Hi Jan,

jan damborsky wrote:
> Hi Glenn,
> 
> 
> On 03/02/09 18:04, Glenn Lagasse wrote:
>> Hey Jan,
>>
>> * jan damborsky (Jan.Damborsky at Sun.COM) wrote:
>>> Currently, when Automated Installation is done, it waits for user
>>> to manually reboot the system. There is a desire to support
>>> automatic reboot feature, so that the overall process of the
>>> installation might be hands-off.

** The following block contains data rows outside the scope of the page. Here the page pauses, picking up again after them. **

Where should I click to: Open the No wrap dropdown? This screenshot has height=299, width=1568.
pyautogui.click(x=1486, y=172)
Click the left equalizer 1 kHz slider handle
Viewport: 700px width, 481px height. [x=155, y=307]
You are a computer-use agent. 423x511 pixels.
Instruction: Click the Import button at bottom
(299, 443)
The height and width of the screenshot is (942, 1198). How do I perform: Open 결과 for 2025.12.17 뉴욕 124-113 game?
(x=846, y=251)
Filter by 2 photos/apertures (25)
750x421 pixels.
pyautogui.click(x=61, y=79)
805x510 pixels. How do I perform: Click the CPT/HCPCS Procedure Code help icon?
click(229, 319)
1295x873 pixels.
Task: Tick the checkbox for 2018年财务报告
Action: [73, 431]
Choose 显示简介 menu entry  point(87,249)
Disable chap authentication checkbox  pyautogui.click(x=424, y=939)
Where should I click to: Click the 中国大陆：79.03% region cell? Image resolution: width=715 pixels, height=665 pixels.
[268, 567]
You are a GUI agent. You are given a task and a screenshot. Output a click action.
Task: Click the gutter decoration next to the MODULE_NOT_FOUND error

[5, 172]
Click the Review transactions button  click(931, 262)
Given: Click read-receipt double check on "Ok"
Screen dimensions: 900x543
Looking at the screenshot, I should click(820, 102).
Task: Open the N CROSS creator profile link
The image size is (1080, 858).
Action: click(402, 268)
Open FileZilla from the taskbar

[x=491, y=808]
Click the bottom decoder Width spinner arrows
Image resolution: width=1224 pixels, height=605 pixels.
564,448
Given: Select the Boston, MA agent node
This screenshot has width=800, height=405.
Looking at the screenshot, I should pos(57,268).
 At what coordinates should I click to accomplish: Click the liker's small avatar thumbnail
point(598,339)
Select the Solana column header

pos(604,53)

This requirement is tracked
>>> by bug 6556.
>>>
>>> In order to provide end user with possibility to automatically
>>> reboot machine after AI is done, I am thinking about approach
>>> described in proposal below.
>>>
>>> Please let me know, if you think it should be modified or different
>>> approach should be taken.
>>>
>>> Thank you very much,
>>> Jan
>>>
>>>
>>> [1] introduce new element in AI manifest
>>>
>>> ...
>>>    <optional>
>>>        <element name="ai_auto_reboot">
>>>            <data type="boolean"/>
>>>        </element>
>>>    </optional>
>>> ...
>>>
>>> It would be optional - if not specified, machine would not reboot.
>>>
>>> [2] If 'ai_auto_reboot' option is provided and set
>>>    to 'true', AI would 'touch' file in /tmp/ directory
>>>    as indicator that auto reboot should take place.
>>>
>>> [3] Reboot in AI SMF service
>>>
>>> Reboot itself would be done from auto-installer SMF method as the
>>> last action - after AI engine is done and only if it returned success
>>> (in order to allow user inspect log files in case installer failed,
>>> since they might be unaccessible after reboot):
>>
>> And how are we going to handle clients whose boot order is always set
>> to 'network' first?
> 
> As others mentioned, auto-reboot feature has to be explicitly enabled
> in AI manifest and in that case, user will also make sure that 'network'
> is not set as primary boot device. As you pointed out, this is not
> issue with Sparc, since ICT takes care of setting 'boot-device' eeprom
> parameter.
> 
>>
>> As I suggested on thursday last week, I think some sort of mechanism is
>> needed for the ai_client to communicate to the ai_server that it's
>> installation was successful so that the ai_server can disable the client
>> (at least on x86, sparc clients we can set the boot order on the
>> client).
> 
> This requirement is currently being tracked by bug
> 6952 AI Should Report Back if it Installed or Failed
> 
> I think that once this support for monitoring infrastructure
> is implemented, we could build more sophisticated solution
> for handling the different results of AI installation.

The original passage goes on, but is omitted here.